Surgical intervention is indicated in patients with disabling claudication and/or ischemia at rest manifested by rest pain in the foot, ischemic ulceration, or pregangrenous skin changes. ¹⁵ The combination of angioplasty and stenting has become first-line therapy for most patients with Leriche syndrome.^8,16 Open surgery with a bypass graft is typically used for patients who have had unsuccessful endovascular treatments or patients with more extensive disease.^8,16 It is important that notable collateral pathways are reported because they can change surgical management. ¹⁷ This is usually done with CTA or conventional angiography so that the exact location of the collateral is clear.

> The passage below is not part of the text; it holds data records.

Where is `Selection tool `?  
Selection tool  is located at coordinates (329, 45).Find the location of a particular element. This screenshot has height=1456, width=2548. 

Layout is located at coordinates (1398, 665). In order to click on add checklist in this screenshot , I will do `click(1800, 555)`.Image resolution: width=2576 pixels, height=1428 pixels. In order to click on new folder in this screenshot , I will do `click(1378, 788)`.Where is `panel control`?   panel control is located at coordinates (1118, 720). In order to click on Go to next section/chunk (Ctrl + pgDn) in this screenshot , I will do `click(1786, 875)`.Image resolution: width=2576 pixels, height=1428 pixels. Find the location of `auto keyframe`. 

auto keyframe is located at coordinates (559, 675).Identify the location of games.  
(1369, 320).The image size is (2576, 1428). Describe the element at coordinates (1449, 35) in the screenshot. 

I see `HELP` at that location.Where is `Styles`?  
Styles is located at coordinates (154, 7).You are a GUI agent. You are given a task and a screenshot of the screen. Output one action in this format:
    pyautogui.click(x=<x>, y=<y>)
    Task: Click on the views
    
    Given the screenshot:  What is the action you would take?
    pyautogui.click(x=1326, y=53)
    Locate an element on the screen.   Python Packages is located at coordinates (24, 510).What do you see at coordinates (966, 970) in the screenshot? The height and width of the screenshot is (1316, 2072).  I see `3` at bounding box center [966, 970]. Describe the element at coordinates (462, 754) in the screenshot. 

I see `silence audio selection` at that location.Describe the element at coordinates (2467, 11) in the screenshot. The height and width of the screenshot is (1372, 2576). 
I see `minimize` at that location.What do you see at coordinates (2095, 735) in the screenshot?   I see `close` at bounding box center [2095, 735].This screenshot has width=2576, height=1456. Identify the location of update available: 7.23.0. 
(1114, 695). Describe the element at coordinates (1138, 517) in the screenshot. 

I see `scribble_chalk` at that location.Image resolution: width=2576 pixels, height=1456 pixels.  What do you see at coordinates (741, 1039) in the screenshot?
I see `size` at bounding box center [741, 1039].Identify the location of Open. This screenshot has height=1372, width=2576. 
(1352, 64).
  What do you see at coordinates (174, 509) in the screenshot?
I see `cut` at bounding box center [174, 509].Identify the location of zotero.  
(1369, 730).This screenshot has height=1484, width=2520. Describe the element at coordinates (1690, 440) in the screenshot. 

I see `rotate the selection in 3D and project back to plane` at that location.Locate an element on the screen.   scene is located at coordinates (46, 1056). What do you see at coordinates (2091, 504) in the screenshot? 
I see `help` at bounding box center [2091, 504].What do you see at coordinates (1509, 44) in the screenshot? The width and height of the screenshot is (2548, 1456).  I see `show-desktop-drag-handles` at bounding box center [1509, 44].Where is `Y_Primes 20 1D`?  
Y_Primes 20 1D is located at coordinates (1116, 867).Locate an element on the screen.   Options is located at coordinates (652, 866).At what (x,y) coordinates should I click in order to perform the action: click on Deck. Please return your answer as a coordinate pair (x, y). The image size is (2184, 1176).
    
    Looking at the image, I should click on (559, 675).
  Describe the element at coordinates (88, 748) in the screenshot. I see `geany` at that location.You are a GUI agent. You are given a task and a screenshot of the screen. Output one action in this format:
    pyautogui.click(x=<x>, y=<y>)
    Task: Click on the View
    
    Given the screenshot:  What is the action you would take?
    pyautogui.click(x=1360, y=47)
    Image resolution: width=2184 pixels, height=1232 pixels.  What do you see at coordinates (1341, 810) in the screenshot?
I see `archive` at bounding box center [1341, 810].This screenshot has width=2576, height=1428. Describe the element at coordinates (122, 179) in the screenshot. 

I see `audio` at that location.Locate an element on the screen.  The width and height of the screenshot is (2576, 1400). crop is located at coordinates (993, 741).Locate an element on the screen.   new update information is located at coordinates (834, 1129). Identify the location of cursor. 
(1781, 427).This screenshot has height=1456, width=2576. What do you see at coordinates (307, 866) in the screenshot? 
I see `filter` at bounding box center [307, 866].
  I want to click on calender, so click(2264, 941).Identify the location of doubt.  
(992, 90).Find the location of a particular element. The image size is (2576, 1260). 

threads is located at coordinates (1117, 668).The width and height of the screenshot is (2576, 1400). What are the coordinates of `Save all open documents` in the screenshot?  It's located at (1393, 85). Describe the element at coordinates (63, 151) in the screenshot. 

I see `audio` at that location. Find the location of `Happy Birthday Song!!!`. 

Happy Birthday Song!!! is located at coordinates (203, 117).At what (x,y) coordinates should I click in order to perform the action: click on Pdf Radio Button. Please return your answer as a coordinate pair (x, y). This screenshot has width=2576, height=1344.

Disturbing these collaterals during surgical intervention could destroy the blood supply to the lower extremities.^8,17,18 In some cases, interruption of critical collaterals cannot be avoided, so limb viability should be monitored closely after operation. ¹⁷

Conclusion

Leriche syndrome is complete occlusion of the infrarenal aorta and bilateral common iliac arteries that usually results in intermittent claudication of the buttocks and thighs but may present with more severe symptoms such as ischemic rest pain. Sonography is a useful tool in detecting absent blood flow in the aorta and iliac arteries, evaluating for arterial collateralization seen with chronic obstructive disease and assessing distal vascularization. By correlating the clinical signs and symptoms with the sonographic findings, sonography is able to play a major role in the diagnosis of Leriche syndrome.